The mental side: I had a bit of an existential crisis during the days I felt so incredibly weak and shaky, and wondered – for the very first time – if I was going to be able to make it back from this. Even with the first cancer diagnosis, I never thought for a minute that I would die. But at the beginning of this week, it was something weighing heavily on my mind: was it possible that things were too far gone for me to recover? I’d no thoughts of giving up and ending it all, so don’t worry about that, friends and readers (in fact, it never actually occurred to me for an instant). My mental state is not generally fragile, as people who know me would be able to confirm, but because of all the things going on and the very physical signs that are so very easy to see of the condition I’m in, for those couple of days I went to the edge of the abyss of wondering about the possibility of failure and very nearly fell in. To be honest, it scared the shit out of me. And during that little crisis, what I thought was the stupidest thing ever (at the time) bubbled to the top of my mind: I had grand plans for the gardens and bees this year, which are now out the window. I’ve no idea why that came to the forefront of my mind at that very moment. Perhaps it was because these things are important to me, and it was an attempt by my brain to help me recognize these are things I would want to fight for, and not to completely give in to the hopeless feeling that had flowed up to envelop me in its grasp. It still felt silly and stupid at the time, and I do recognize that this is going to be another lost season for the most part, but this acknowledgement is not a sledgehammer driving me into a depression, just a recognition that this is the way life happens sometimes.

So, where do we stand now? I’ve just finished another tube feed, and in a few hours, I’ll do another. It’s very much like being on a newborn baby’s schedule: wake up, eat, wait a bit, eat, wait a bit, eat, maybe nap here and there, and so on. If that’s what it takes to get the weight back on my frame and head back to the healthier me, then that oddball schedule is what I’ll do.
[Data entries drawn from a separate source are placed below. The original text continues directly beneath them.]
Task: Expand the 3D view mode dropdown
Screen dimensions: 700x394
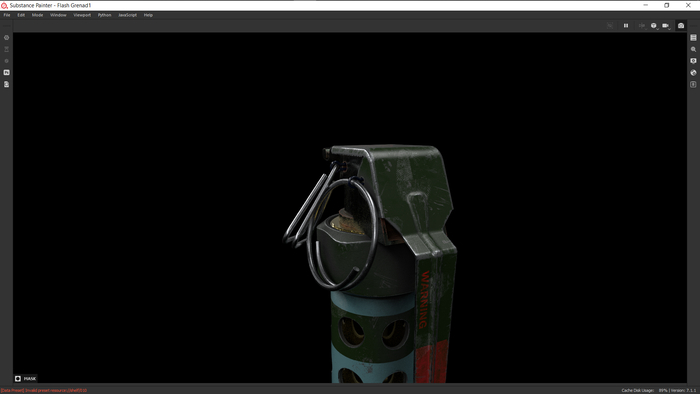Action: pos(654,26)
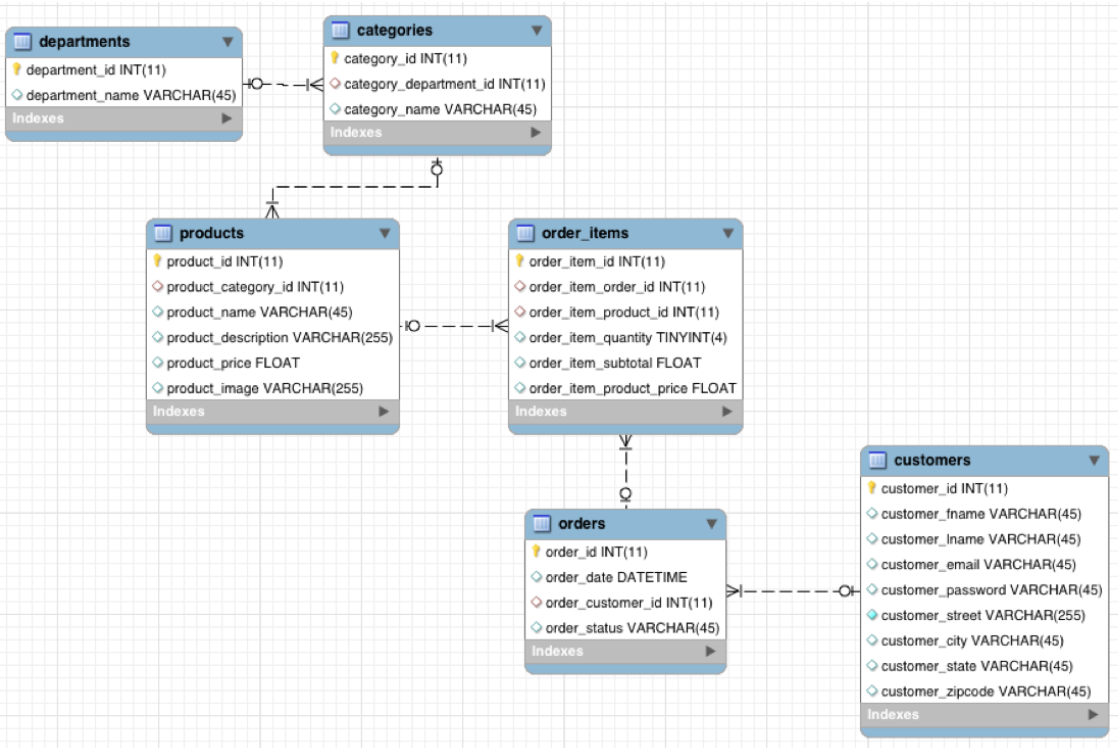Click the products table header icon
This screenshot has height=748, width=1118.
click(x=163, y=233)
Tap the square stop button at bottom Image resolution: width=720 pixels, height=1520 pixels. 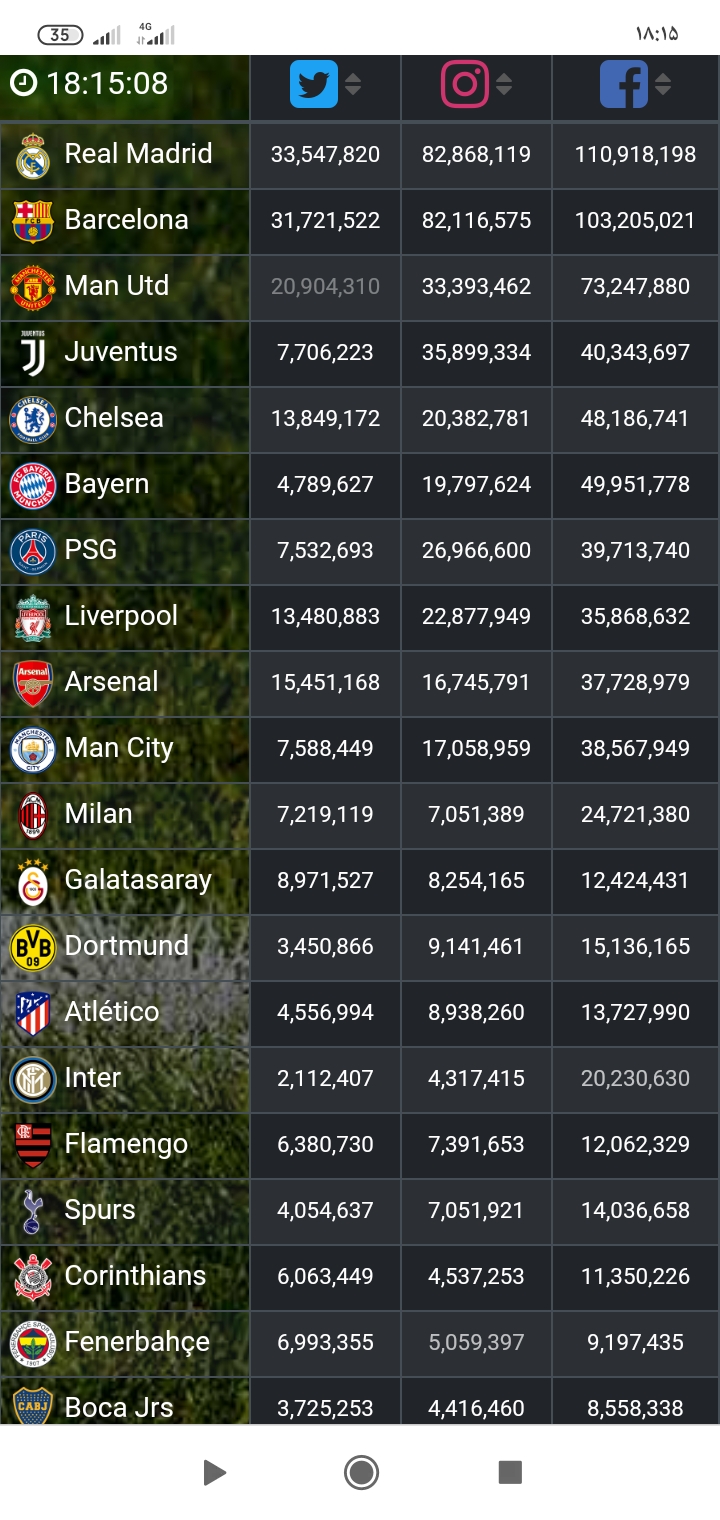point(510,1472)
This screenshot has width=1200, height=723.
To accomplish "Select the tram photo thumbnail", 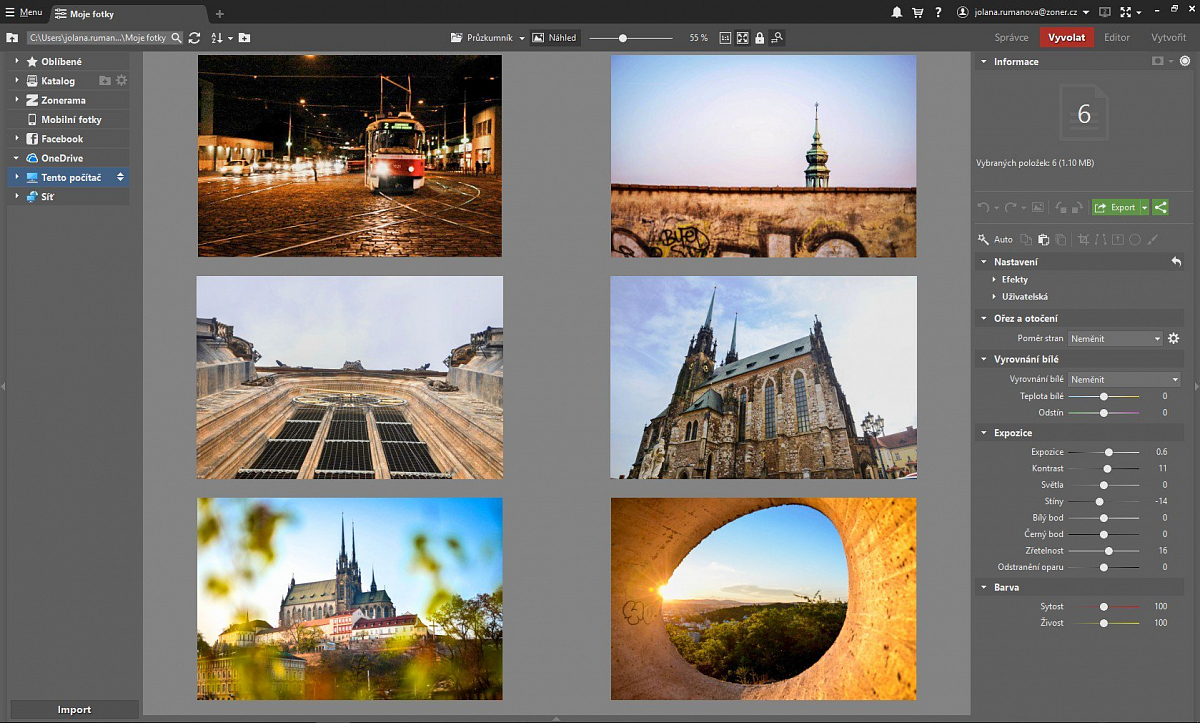I will coord(349,155).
Remember, if you are someone going through cancer treatment, or dealing with the aftermath of it, or having issues thanks to radiation, the gift that keeps on giving pretty much forever, or just in general feeling that you’ve lost the point of it all somewhere: life is worth fighting for. There is, and only ever will be, one you, in the history of the universe. Find something that is special to you, the unique you, and hold to that as your anchor. The seas of adversity may be rough sometimes, but hold fast to your anchor and do not let the waves overtake you. You, and the people who love and care for you, will be better off for it.

A note for those thinking that nothing is worth it, and waving a flag of surrender is the only option to whatever problems have invaded your life, be they medical or other: please talk to someone before considering doing yourself any harm. The National Suicide Prevention Lifeline is available 24/7, at 1-800-273-8255 if your friends, family, or medical contacts are unavailable or if you want to talk to someone anonymously.